Leave the images out, and otherwise write out each entry exactly.

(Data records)
*** Block opens ***

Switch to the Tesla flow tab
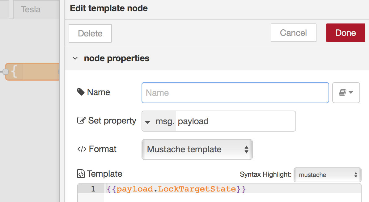The image size is (369, 202). pos(31,9)

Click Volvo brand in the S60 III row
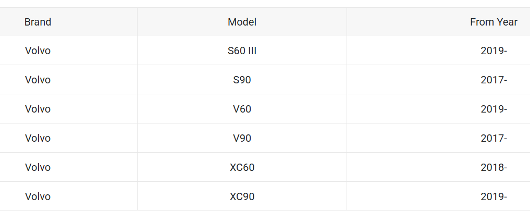[x=38, y=51]
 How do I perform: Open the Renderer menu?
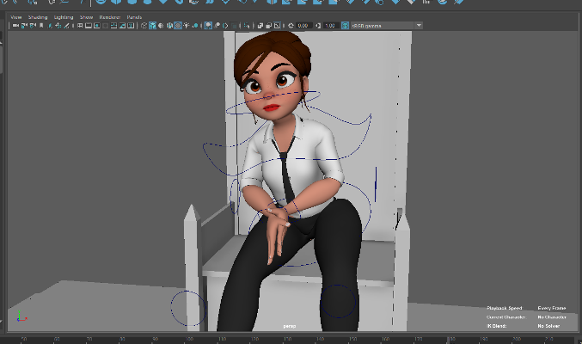tap(110, 16)
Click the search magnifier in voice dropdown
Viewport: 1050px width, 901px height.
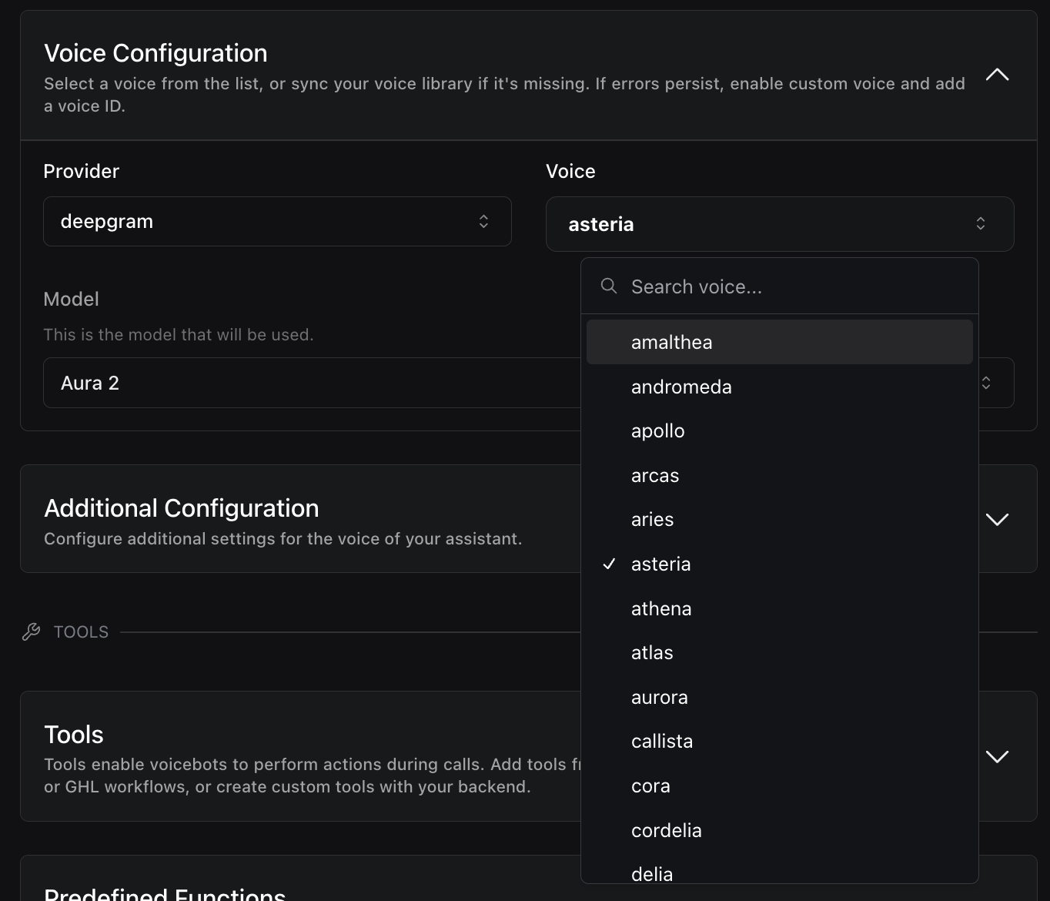click(x=608, y=286)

*** Block closes ***

• **Task answer**
Switch to the Tesla flow tab
The image size is (369, 202). pos(31,9)

Click Volvo brand in the S60 III row
[x=38, y=51]
 How do I perform: Open the Renderer menu?
tap(110, 16)
Click the search magnifier in voice dropdown
Viewport: 1050px width, 901px height.
click(x=608, y=286)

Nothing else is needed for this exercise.